What you will do: When you find the word "height" in a line of the entries, please copy the whole line.

Records to use:
•••••

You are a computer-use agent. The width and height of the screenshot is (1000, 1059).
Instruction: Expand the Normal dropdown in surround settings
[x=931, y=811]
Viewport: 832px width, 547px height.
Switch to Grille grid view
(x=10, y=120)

•••••

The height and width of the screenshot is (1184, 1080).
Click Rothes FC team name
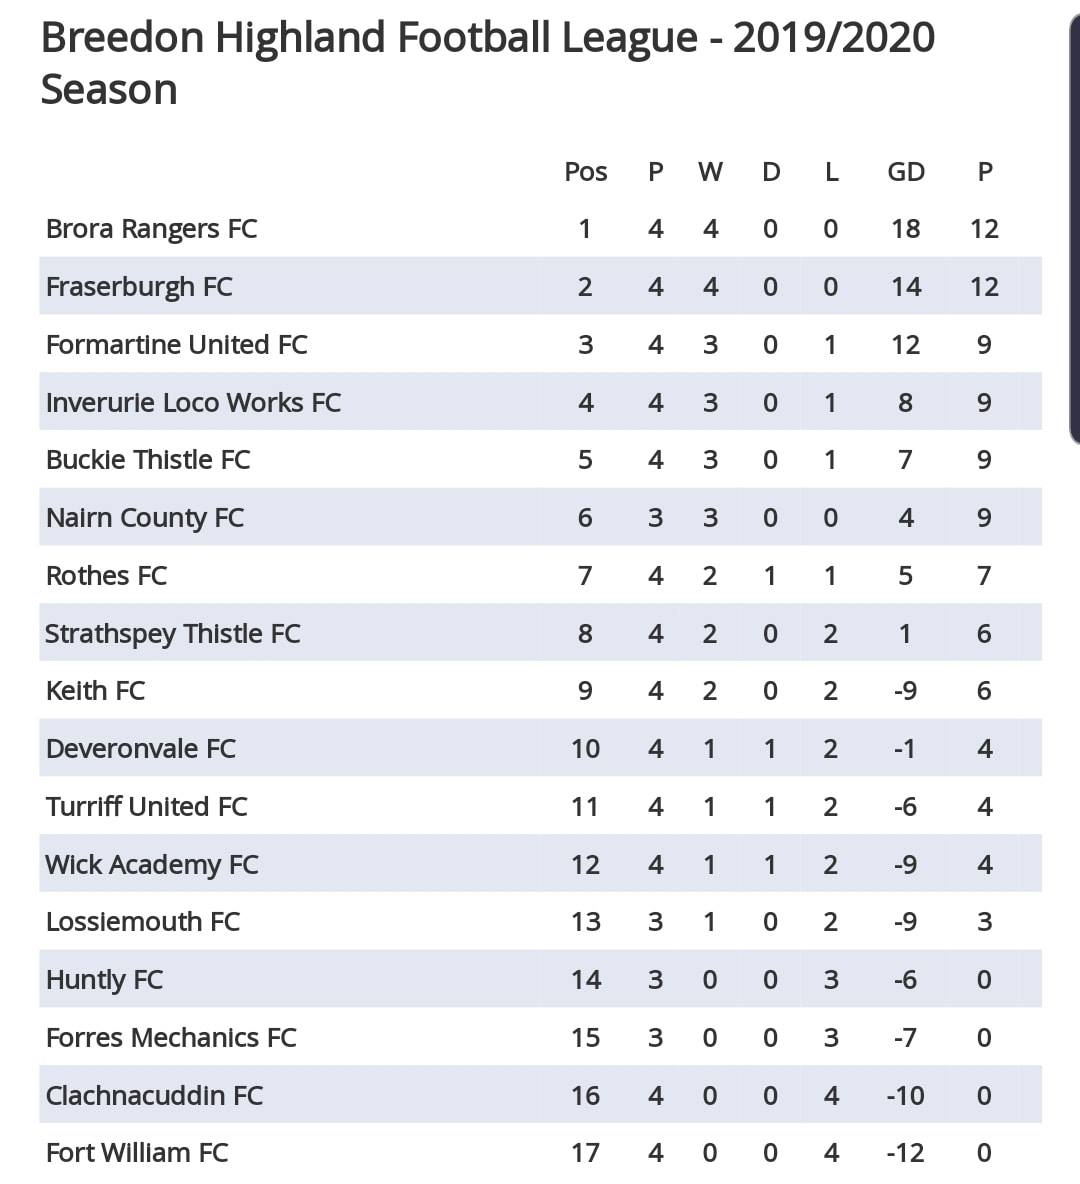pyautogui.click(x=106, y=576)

•••••

Task result:
You are a computer-use agent. The width and height of the screenshot is (1000, 1059).
Viewport: 832px width, 547px height.
The height and width of the screenshot is (1184, 1080).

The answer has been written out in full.